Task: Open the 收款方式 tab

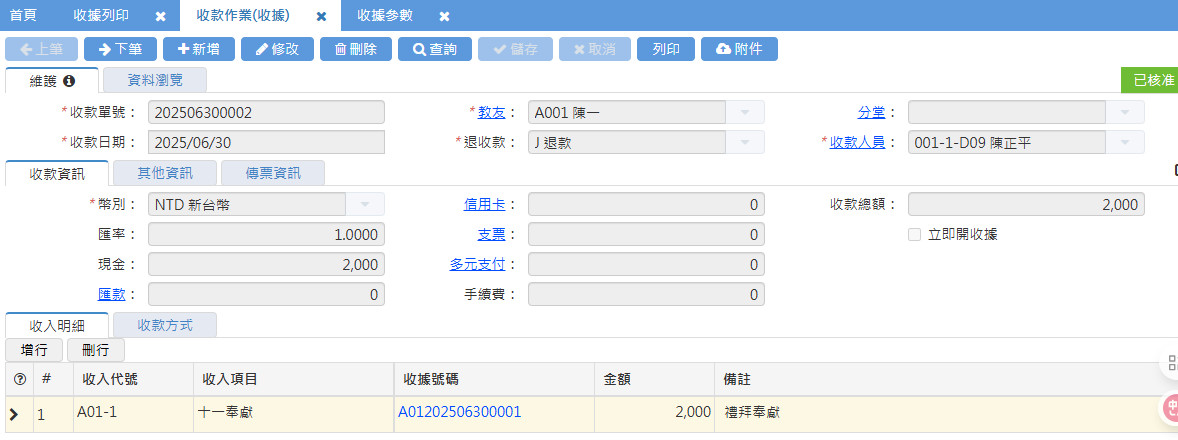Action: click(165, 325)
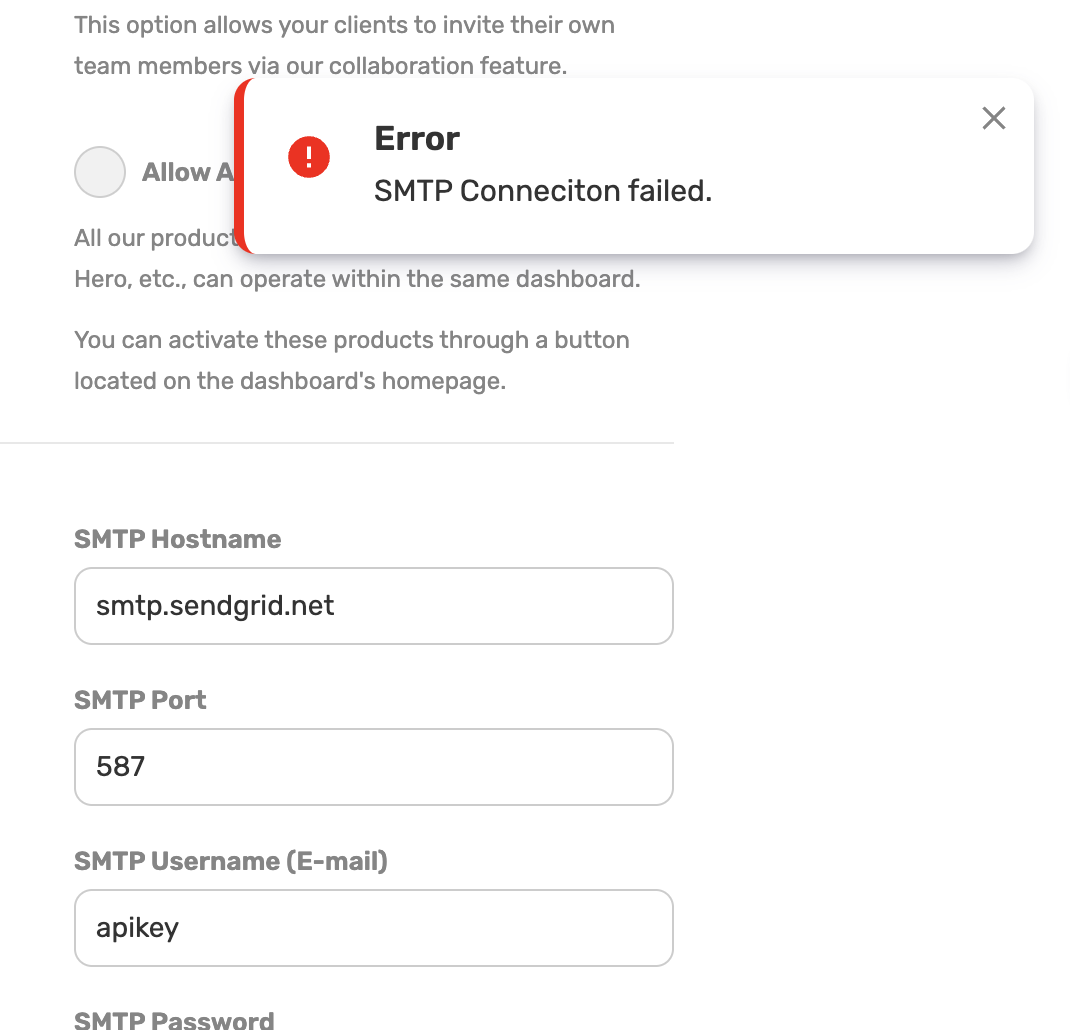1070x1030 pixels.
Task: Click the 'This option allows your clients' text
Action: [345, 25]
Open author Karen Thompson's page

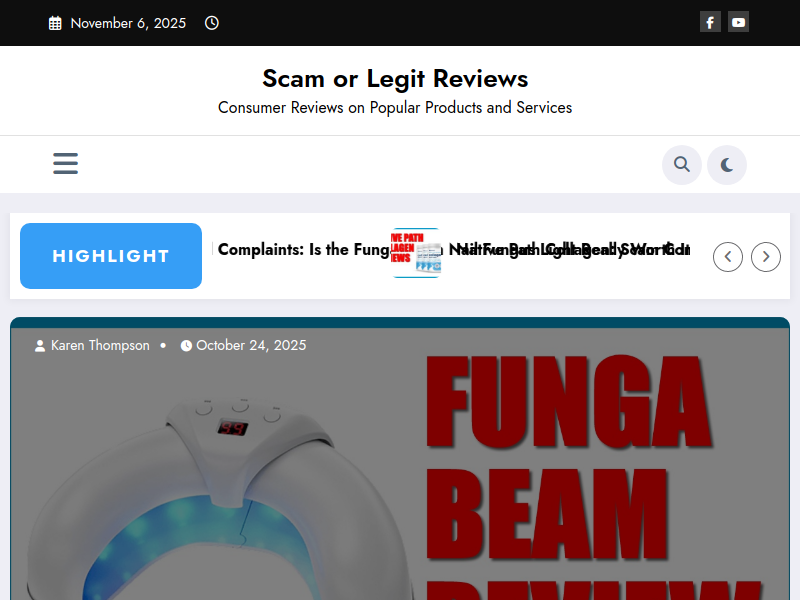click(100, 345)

========

Every line above is to be repeated exactly, but no picture is to appear in the copy.

Task: Open the 收款方式 tab

Action: click(165, 325)
1070x1030 pixels.
Task: Click the 'This option allows your clients' text
Action: [345, 25]
Open author Karen Thompson's page

click(100, 345)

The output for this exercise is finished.